Grieving the Loss of a Dog – Some Suggestions

For many dog lovers, grieving the loss of a dog, particularly one that is deeply cherished, can be surprisingly painful. My book Charlie: A Love Story is about the joy and pain of my Golden Retriever Charlie’s last few years of life as well as my grieving process after I lost him. Even though I am a psychotherapist who specializes in relationships, and who regularly comforts and helps people with their losses, I am not immune from grieving when I lose one of my dogs. You can find out more about Charlie: A Love Story, by clicking on the following link:

I recently met a woman who had lost her seventeen-year-old cockapoo two weeks earlier and who was holding a little eleven-week-old puppy of the same breed she’d gotten to compensate for her loss. She said that, for the first time in two weeks, she hadn’t cried and that she couldn’t believe how much trouble she was having controlling herself. She said she had taken her dog everywhere – on airplanes, to museums, to work, even once to jury duty.

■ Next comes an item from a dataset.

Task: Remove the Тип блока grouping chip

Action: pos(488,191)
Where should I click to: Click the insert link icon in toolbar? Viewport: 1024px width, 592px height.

I told her that the process of grieving the loss of a dog varies a lot from individual to individual. I suggested reading about others who have gone through that process, and I recommended some books. I also suggested looking on the internet to find other sources of support. I suggested that she could write about her loss and even write to her dog, which she seemed very willing to try. In Charlie: A Love Story, I found writing to him very helpful.

My guess is that she thought that getting a little puppy almost immediately after losing her seventeen-year-old dog might help her in her grief, but that things weren’t working out the way she thought they would.

My last comments to her were that it is impossible to heal from such a loss in two weeks and that she should give herself permission to feel what she needed to, for however long she needed to. Grieving the loss of a dog takes time, and time is one of the best healers.